## [JOB]
Lay out the stretch of lines from the one containing "You are a computer-use agent. The" through the one containing "(x=16, y=116)" as a numbered list, leaving out any blank lines.

+-------+

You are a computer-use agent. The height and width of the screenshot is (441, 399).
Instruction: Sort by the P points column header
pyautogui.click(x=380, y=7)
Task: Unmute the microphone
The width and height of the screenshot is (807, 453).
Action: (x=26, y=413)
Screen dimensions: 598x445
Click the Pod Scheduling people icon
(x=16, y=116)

+-------+

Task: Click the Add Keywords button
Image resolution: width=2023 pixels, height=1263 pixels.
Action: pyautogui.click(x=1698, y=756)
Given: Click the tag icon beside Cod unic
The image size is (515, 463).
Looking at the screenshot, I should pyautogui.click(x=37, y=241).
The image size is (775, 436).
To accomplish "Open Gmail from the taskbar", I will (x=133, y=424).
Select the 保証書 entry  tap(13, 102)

+-------+

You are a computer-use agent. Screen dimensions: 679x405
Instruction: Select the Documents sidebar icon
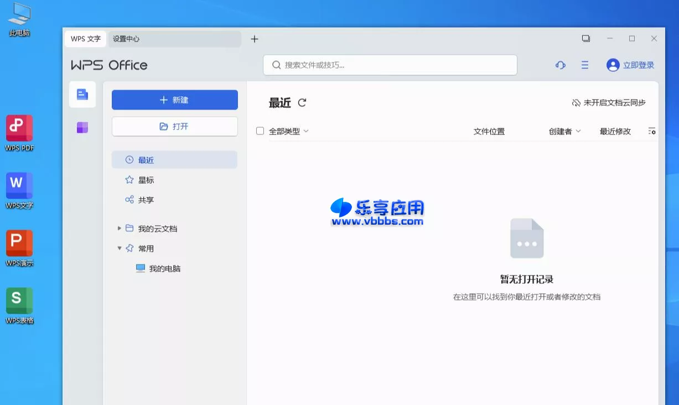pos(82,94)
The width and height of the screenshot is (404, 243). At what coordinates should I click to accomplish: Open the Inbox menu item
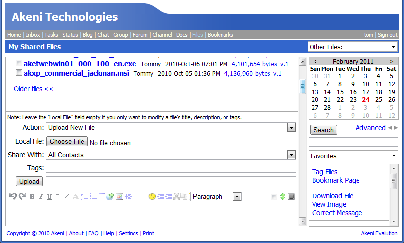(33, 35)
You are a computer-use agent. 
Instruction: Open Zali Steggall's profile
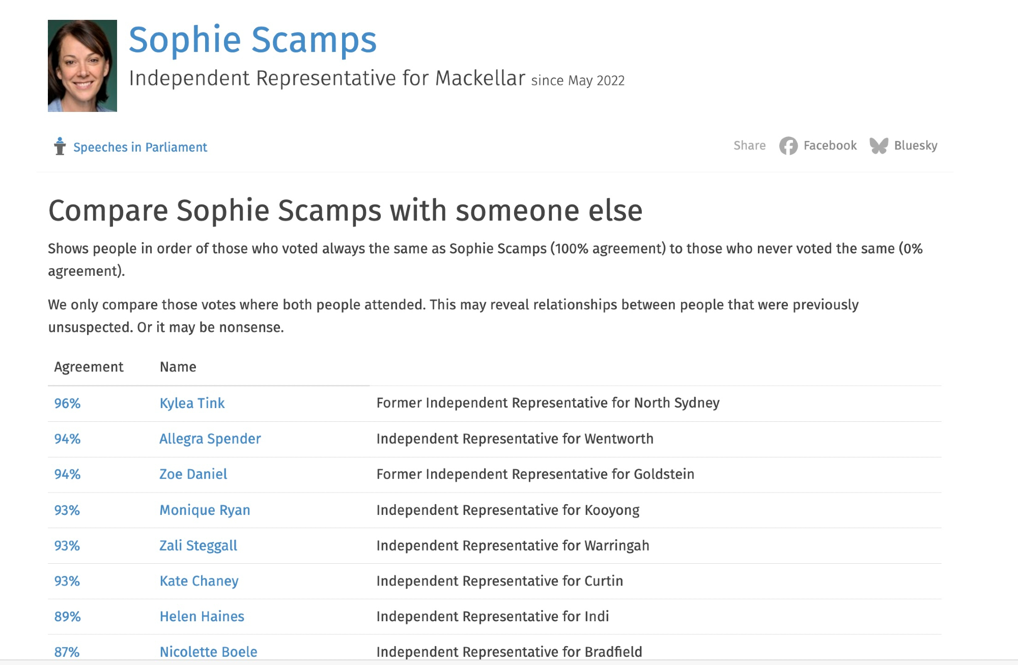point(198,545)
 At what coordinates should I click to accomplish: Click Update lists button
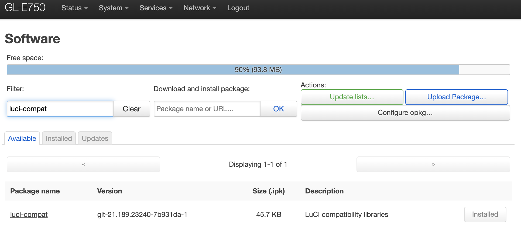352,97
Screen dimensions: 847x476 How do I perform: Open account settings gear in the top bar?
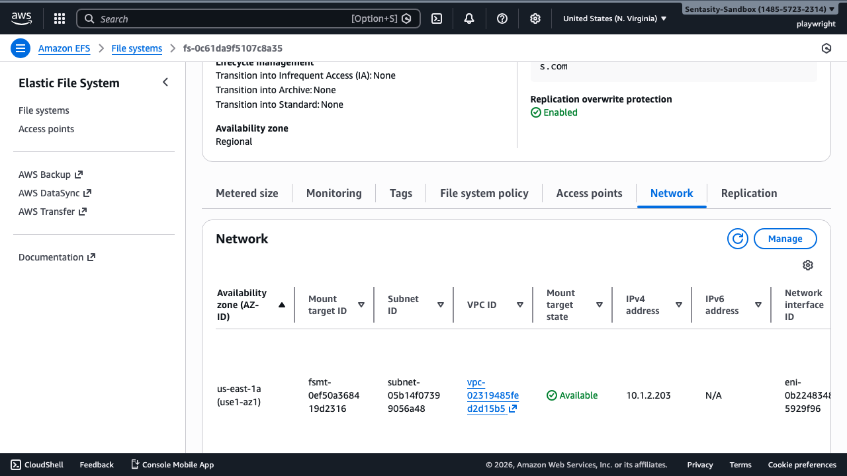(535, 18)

+-------+

## [SOLUTION]
1. You are a computer-use agent. The height and width of the screenshot is (441, 399).
2. Instruction: Sort by the P points column header
3. pyautogui.click(x=380, y=7)
4. Task: Unmute the microphone
5. The width and height of the screenshot is (807, 453).
6. Action: (x=26, y=413)
7. Screen dimensions: 598x445
8. Click the Pod Scheduling people icon
9. (x=16, y=116)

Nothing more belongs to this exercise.